Support string sorting
Describe the feature and the current behavior/state.
Currently string sorting in the graph is unsupported:
Does not work:
tf.sort(['d', 'a', 'b'])
InvalidArgumentError: Value for attr 'T' of string is not in the list of allowed values: bfloat16, half, float, double, int8, int16, int32, int64, complex64, complex128
; NodeDef: {{node Neg}}; Op<name=Neg; signature=x:T -> y:T; attr=T:type,allowed=[DT_BFLOAT16, DT_HALF, DT_FLOAT, DT_DOUBLE, DT_INT8, DT_INT16, DT_INT32, DT_INT64, DT_COMPLEX64, DT_COMPLEX128]> [Op:Neg]
Works (but not in the graph):
>>> x = tf.constant(['d', 'a', 'b'])
>>> tf.convert_to_tensor(sorted(x.numpy()), tf.string)
<tf.Tensor: shape=(3,), dtype=string, numpy=array([b'a', b'b', b'd'], dtype=object)>
Can tf.sort be amended to allow string sorting?
Will this change the current api? How?
No
Who will benefit with this feature?
Anyone who might need to string-sort in the graph
Any Other info.
I checked the code of operation, the problem is that tf.sort actually call the TOPK OP that does not support tf.string input type but only real number type.
REGISTER_OP("TopKV2")
.Input("input: T")
.Input("k: int32")
.Output("values: T")
.Output("indices: int32")
.Attr("sorted: bool = true")
.Attr("T: realnumbertype") // real num type only
.SetShapeFn(TopKShapeFn);
If change of string type is acceptable with interface design and the scope of change ? if it is acceptable, I'd like to commit the c++ code of impl.
@jvishnuvardhan
I checked the code of operation, the problem is that tf.sort actually call the TOPK OP that does not support tf.string input type but only real number type.
REGISTER_OP("TopKV2") .Input("input: T") .Input("k: int32") .Output("values: T") .Output("indices: int32") .Attr("sorted: bool = true") .Attr("T: realnumbertype") // real num type only .SetShapeFn(TopKShapeFn);If change of string type is acceptable with interface design and the scope of change ? if it is acceptable, I'd like to commit the c++ code of impl.
May be have it included in tf.strings like
tf.strings.sort(['d', 'b', 'a'])
>> ['a', 'b', 'c']
Hi,
Thank you for opening this issue. Since this issue has been open for a long time, the code/debug information for this issue may not be relevant with the current state of the code base.

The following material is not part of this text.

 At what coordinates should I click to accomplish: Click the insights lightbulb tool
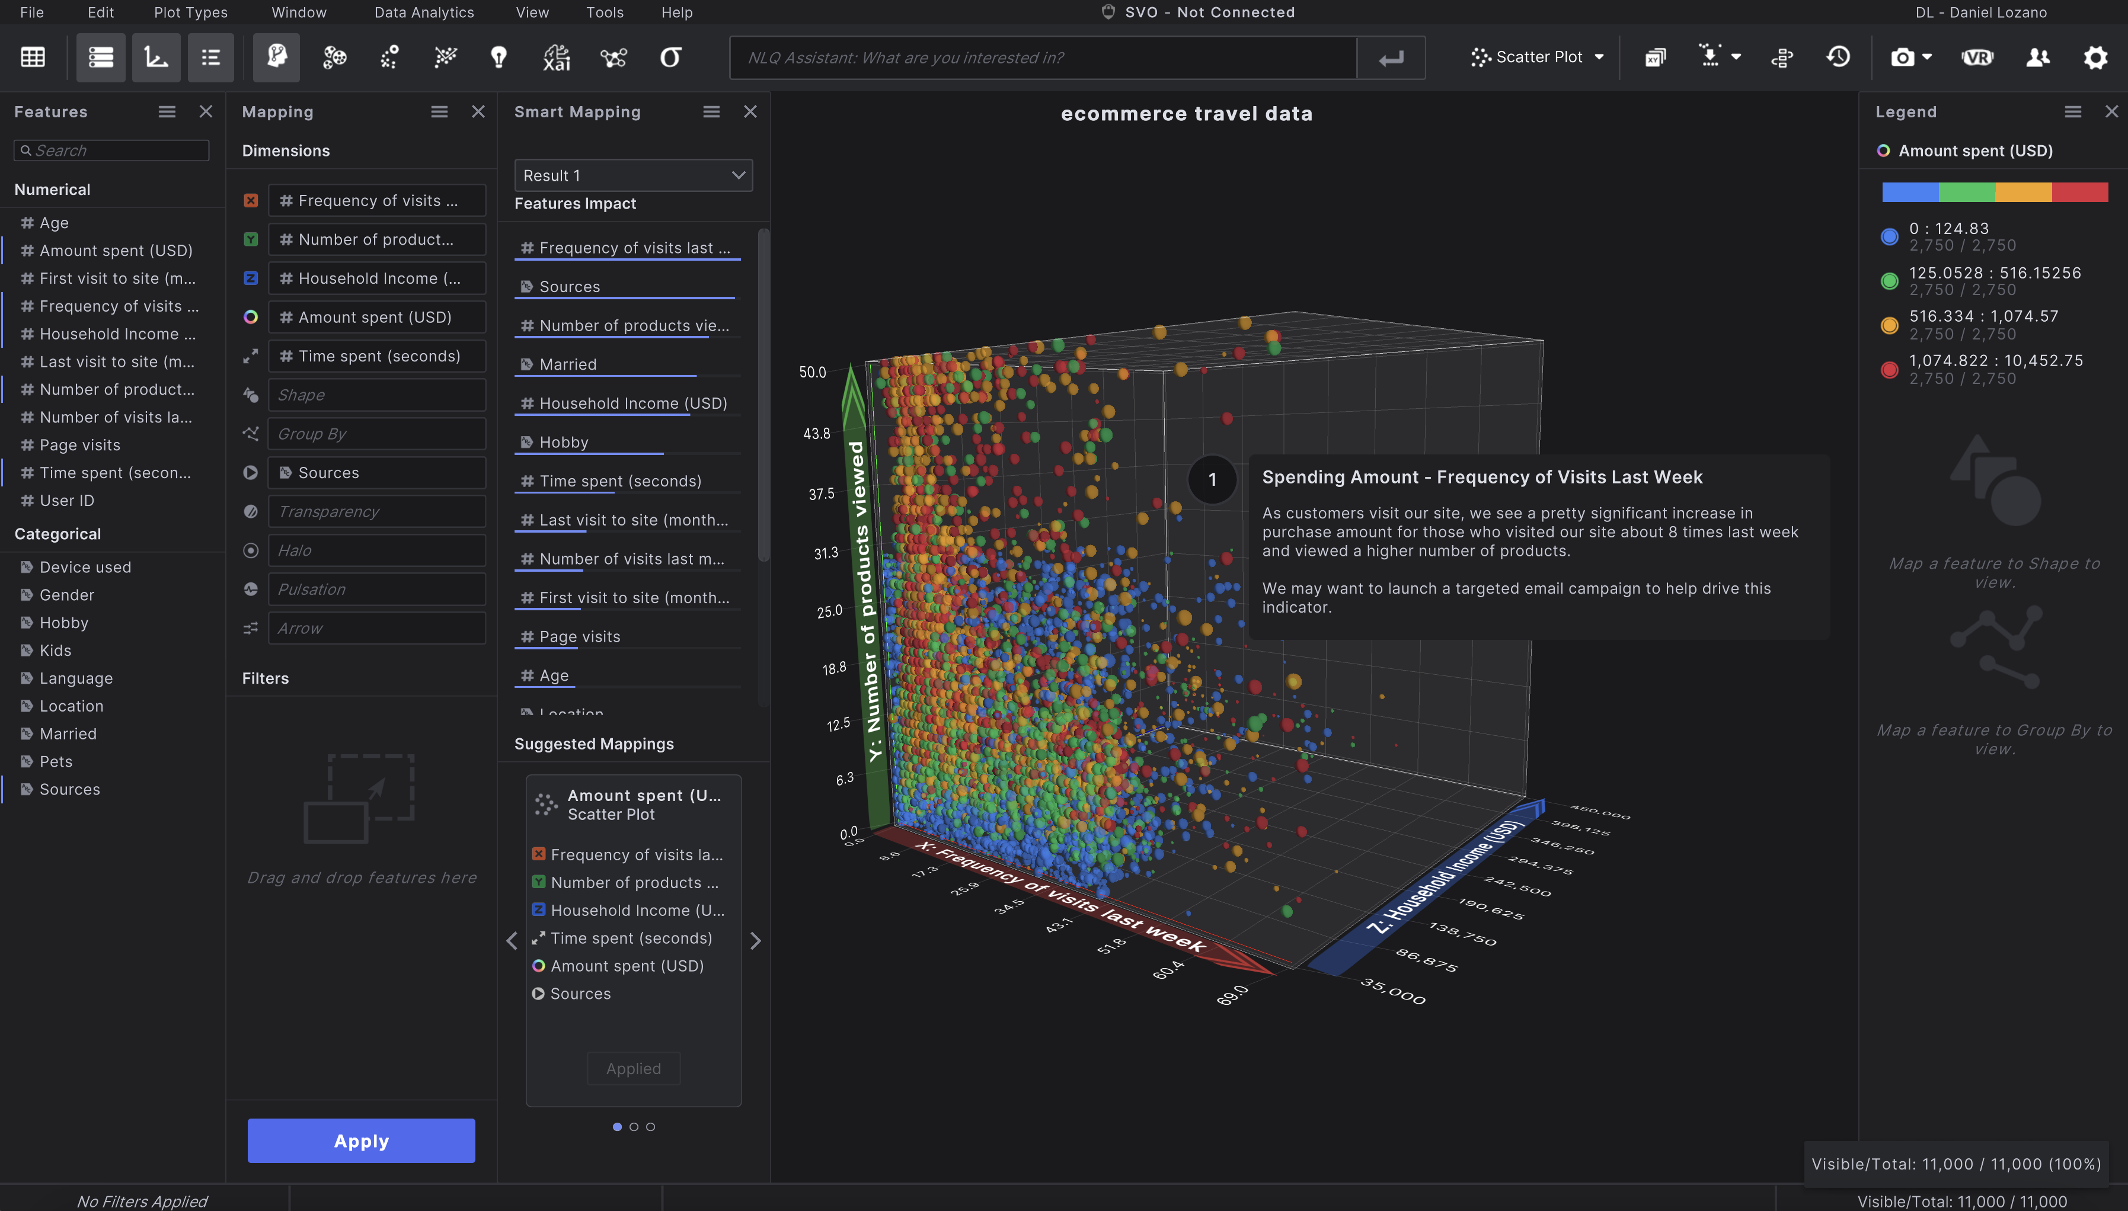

The Tensorflow team is constantly improving the framework by fixing bugs and adding new features. We suggest you try the latest TensorFlow version with the latest compatible hardware configuration which could potentially resolve the issue. If you are still facing the issue, please create a new GitHub issue with your latest findings, with all the debugging information which could help us investigate.
Please follow the release notes to stay up to date with the latest developments which are happening in the Tensorflow space.
This issue is stale because it has been open for 7 days with no activity. It will be closed if no further activity occurs. Thank you.
This issue was closed because it has been inactive for 7 days since being marked as stale. Please reopen if you'd like to work on this further.